There were two days in particular when we launched in clear weather, only to be swallowed by the fog soon after. Each time it happened we tried to objectively weigh the risks of continuing on, with the risks of trying to land along unknown shorelines. We had done our best to prepare for the fog, bringing along a homemade radar reflector attached to the stern, an idea gleaned from a local Coast Guard study on the best means for kayaks to make themselves visible on radar. Our reflector consisted of a 1.5-inch PVC pipe stuffed with aluminum foil, wrapped with reflective tape and standing about 5′ off the water. Additionally, we had our VHF radio, and were making PAN-PAN announcements on Channel 16 every 30-45 minutes while in the fog. With these precautions and a great deal of luck, we didn’t have any close encounters with lobster boats in the fog. We definitely don’t encourage rowing in the fog if it can possibly be avoided.

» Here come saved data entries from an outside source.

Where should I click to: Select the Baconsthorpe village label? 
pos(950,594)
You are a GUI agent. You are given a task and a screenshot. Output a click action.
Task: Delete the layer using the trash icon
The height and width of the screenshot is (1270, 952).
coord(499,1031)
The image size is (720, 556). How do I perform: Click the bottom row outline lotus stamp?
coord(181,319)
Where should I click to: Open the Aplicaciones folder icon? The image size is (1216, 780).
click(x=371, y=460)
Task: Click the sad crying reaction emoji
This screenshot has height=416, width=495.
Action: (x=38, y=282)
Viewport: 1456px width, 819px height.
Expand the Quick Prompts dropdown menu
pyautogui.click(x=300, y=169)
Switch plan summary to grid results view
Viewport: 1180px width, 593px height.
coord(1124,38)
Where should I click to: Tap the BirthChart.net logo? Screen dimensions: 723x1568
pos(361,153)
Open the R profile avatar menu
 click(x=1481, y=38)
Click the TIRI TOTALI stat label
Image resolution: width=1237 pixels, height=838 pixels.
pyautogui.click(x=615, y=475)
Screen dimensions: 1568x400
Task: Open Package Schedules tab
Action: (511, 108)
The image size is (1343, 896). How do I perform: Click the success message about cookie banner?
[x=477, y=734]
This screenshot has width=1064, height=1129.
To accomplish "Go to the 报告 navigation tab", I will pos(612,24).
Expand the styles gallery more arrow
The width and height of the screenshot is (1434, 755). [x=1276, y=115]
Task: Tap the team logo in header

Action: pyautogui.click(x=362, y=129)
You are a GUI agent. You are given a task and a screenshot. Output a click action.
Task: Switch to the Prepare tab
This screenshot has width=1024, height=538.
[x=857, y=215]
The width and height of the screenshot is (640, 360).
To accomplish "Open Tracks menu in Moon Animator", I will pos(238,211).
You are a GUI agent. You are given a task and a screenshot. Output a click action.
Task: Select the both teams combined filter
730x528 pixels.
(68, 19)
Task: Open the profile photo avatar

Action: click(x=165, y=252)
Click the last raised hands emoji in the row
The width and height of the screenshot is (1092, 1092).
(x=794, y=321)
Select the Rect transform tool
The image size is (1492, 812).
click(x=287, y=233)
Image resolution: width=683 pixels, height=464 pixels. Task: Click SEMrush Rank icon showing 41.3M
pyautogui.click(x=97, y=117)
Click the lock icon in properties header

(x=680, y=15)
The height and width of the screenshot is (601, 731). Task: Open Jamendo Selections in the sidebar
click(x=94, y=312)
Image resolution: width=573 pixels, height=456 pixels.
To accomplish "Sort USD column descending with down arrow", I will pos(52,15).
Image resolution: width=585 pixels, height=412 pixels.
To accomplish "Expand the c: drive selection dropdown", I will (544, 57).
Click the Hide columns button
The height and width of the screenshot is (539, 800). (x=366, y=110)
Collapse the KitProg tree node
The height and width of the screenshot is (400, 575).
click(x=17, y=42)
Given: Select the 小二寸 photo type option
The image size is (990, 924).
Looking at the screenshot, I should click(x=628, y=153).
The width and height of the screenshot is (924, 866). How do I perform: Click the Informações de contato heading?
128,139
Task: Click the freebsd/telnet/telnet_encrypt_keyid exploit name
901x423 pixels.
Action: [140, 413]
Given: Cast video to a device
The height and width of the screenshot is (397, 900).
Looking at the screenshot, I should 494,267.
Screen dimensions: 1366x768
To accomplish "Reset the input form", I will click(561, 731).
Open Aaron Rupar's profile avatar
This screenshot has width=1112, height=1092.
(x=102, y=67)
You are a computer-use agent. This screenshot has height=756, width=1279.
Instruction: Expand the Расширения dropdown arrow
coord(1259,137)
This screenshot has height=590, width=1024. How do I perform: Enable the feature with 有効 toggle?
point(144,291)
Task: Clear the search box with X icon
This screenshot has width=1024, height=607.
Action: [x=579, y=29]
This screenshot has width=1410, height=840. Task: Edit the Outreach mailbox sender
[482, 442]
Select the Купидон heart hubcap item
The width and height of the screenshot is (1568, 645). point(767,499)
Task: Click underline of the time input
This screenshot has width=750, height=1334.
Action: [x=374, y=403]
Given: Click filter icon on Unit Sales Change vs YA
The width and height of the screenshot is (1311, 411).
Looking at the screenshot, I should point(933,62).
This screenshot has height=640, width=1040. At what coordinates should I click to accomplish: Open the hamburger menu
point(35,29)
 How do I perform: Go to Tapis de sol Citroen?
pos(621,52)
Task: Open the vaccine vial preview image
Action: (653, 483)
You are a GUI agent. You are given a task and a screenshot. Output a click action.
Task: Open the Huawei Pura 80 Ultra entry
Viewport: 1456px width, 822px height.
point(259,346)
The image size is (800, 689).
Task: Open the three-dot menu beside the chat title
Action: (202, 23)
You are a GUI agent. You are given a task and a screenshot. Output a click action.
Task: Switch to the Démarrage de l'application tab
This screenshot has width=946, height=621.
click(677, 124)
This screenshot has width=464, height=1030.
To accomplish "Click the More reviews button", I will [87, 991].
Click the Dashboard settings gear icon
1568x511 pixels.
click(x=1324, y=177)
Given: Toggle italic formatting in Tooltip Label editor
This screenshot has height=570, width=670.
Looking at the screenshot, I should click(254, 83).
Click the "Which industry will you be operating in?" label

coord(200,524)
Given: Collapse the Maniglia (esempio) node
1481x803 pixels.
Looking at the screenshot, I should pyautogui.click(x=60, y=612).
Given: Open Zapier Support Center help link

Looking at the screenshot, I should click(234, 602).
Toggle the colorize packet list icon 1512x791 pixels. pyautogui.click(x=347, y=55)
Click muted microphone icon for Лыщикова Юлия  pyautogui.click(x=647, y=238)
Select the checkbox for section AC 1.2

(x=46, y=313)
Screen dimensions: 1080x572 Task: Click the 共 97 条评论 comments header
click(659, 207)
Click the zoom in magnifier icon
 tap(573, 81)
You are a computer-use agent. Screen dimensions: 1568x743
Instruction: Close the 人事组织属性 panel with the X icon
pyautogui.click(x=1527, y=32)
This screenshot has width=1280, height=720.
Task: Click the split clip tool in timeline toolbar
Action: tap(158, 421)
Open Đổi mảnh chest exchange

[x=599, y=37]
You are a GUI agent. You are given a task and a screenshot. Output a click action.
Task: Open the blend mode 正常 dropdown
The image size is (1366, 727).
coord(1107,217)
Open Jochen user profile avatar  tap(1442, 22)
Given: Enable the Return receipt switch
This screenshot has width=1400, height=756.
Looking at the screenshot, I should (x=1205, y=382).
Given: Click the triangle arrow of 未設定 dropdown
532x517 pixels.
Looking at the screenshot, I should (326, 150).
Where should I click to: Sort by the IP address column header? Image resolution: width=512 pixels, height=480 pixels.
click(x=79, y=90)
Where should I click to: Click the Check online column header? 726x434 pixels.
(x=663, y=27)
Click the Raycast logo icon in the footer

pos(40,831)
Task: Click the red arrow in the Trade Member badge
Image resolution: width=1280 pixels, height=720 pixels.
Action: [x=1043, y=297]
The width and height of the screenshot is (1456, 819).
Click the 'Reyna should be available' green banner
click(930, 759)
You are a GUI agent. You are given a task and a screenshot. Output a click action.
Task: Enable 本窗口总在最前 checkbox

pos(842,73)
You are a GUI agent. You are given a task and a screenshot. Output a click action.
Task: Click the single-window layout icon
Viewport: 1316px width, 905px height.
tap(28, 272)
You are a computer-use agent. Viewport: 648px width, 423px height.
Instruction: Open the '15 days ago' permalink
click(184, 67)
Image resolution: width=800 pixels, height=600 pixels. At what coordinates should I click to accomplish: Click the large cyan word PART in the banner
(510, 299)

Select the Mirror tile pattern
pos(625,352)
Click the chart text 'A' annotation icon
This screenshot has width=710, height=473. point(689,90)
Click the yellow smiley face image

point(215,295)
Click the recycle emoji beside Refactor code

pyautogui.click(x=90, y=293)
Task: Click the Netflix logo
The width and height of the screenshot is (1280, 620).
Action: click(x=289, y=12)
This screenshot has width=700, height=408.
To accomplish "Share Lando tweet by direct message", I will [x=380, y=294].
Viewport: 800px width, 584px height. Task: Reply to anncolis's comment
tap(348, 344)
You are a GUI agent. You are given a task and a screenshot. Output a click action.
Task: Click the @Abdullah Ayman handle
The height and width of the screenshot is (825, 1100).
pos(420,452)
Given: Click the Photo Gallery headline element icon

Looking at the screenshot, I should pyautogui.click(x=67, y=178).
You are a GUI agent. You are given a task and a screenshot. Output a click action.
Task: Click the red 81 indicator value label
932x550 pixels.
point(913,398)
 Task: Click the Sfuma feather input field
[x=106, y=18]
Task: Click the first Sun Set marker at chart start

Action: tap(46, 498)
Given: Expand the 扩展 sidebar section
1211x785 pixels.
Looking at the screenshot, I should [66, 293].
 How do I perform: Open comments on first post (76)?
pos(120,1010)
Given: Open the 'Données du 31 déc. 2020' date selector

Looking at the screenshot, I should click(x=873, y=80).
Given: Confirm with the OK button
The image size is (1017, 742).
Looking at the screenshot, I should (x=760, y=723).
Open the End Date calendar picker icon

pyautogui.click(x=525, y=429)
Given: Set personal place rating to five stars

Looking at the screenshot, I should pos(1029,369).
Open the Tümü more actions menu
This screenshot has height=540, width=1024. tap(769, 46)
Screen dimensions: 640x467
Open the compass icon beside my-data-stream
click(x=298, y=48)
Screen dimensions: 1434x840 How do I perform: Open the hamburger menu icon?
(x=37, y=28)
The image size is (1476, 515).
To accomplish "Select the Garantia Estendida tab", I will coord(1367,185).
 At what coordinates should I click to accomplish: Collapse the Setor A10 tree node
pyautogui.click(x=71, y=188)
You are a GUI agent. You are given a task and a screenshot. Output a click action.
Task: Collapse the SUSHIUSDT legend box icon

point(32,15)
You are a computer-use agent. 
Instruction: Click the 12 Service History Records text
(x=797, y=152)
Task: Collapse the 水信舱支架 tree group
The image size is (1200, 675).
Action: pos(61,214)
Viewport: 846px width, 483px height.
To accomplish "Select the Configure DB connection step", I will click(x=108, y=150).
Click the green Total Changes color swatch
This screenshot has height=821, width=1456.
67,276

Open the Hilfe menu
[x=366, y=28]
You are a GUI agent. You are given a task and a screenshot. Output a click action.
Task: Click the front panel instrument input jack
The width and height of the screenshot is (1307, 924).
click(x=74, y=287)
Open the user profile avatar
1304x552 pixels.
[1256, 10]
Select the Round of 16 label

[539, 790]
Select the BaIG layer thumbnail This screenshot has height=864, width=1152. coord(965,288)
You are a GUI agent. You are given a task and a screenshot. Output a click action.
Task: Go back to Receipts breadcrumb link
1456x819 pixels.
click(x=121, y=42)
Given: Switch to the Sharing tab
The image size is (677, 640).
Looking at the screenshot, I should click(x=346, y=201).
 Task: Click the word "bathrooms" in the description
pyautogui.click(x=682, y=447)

Our last day of the trip was an incredibly fast row along the Bold Coast, with an incoming tide pulling us east-northeast with 2-3 mph of current. We came into Lubec a couple hours before high tide, which actually turned out to be a time of minimal current. As we sat outside eating victory burgers that night in Lubec, we watched gray seals catching rides on the outgoing tide as it surged through the narrows. They would swim out of the current after a hundred yards or so, catch the counter current along the shore back up to their starting point and ride down again, seemingly for the pure joy of being part of the rushing flow. We could relate.